Document segment:
====================
Struggling to fight COVID-19

CENTRAL AMERICA - Report 28 May 2020 by Francisco de Paula Gutiérrez and Felix Delgado

The COVID-19 pandemic arrived in Central America in March, and is posing both health and economic challenges. The infection has spread, and is having various economic and social impacts, on production, employment, the balance of payments, fiscal accounts and the financial system.

In Costa Rica, which had been beginning a fiscal adjustment, after finishing 2019 with a fiscal deficit equivalent to 7% of GDP, and a central government debt of 58.5% of GDP, the crisis has nearly paralyzed tourism. Most of the tourism activities are spread across the coast, and in the northern part of the country. Tourism is important to production (comprising around 7%-8% of GDP), employment (accounting for nearly 200,000 direct and indirect jobs), and the inflow of dollars (about $4 billion per year). Fighting the pandemic is also forcing the authorities to establish transfer programs to help families that lost their sources of income, which will increase the fiscal deficit even further. Deficit financing this year rests upon loans from international financial institutions, and some of these have already been approved. The deficit is expected to close at around 9% of nominal GDP.
====================
Provided material:
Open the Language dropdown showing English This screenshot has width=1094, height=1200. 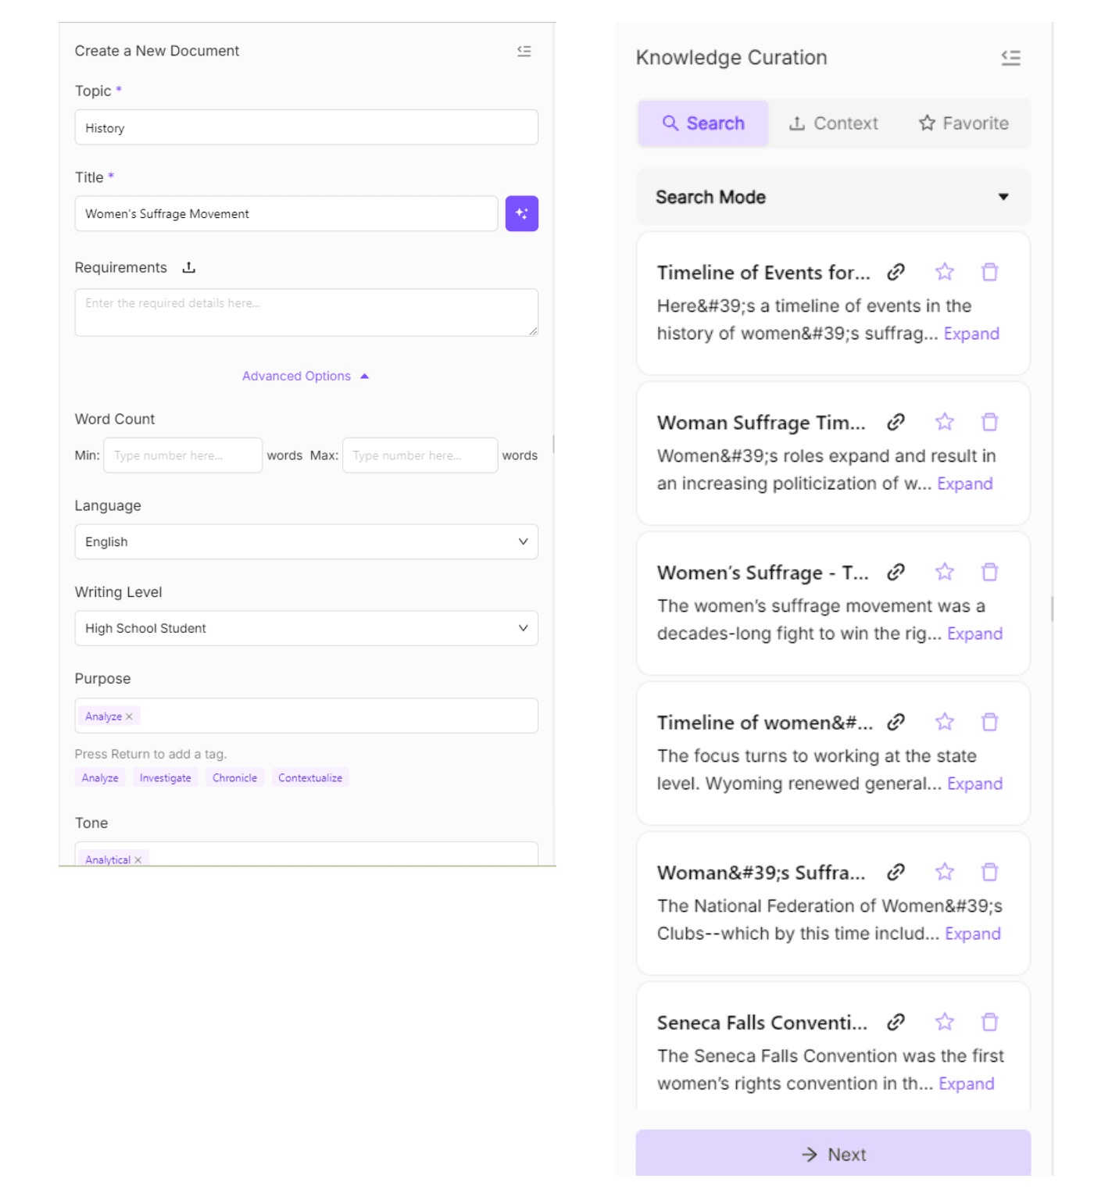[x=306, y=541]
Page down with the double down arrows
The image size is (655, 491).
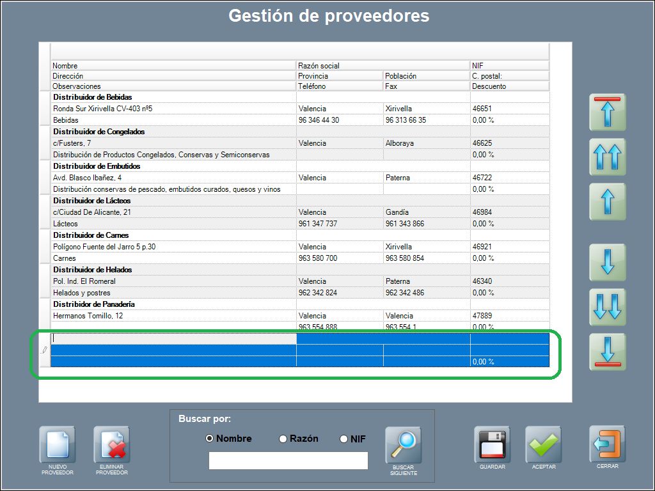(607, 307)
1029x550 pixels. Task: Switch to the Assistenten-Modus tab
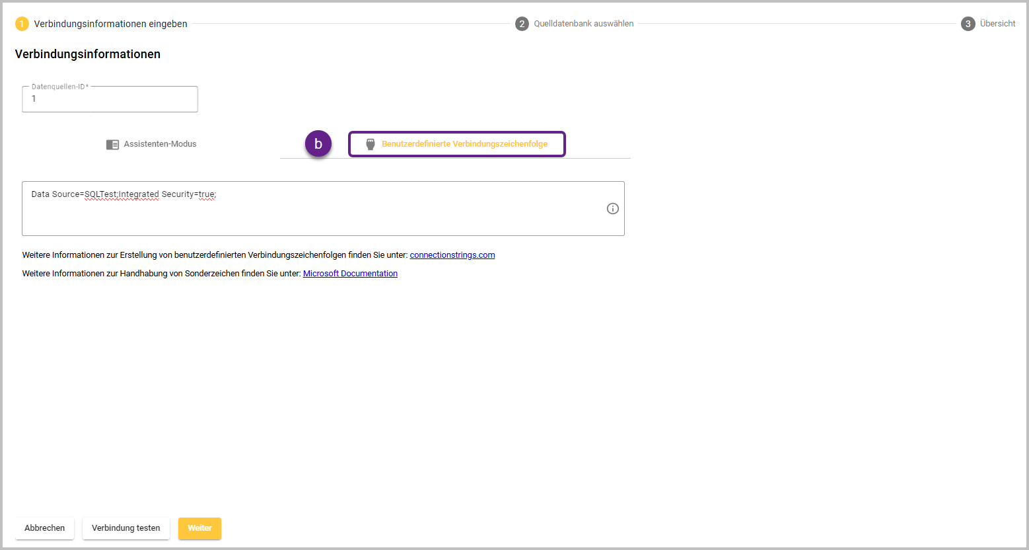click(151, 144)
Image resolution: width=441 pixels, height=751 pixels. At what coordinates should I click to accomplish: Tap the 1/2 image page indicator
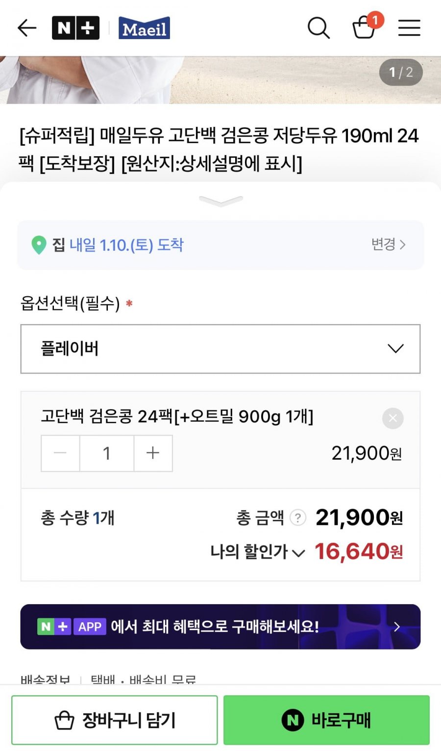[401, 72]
====================
What to do:
A. In the COVID-19 report, what share of Costa Rica's GDP does tourism account for?
B. Reproduce word for word the part of the COVID-19 report that opens with the words containing "CENTRAL AMERICA - Report" and closes with "the financial system.".

Results:
A. Around 7%-8% of GDP.

B.
CENTRAL AMERICA - Report 28 May 2020 by Francisco de Paula Gutiérrez and Felix Delgado

The COVID-19 pandemic arrived in Central America in March, and is posing both health and economic challenges. The infection has spread, and is having various economic and social impacts, on production, employment, the balance of payments, fiscal accounts and the financial system.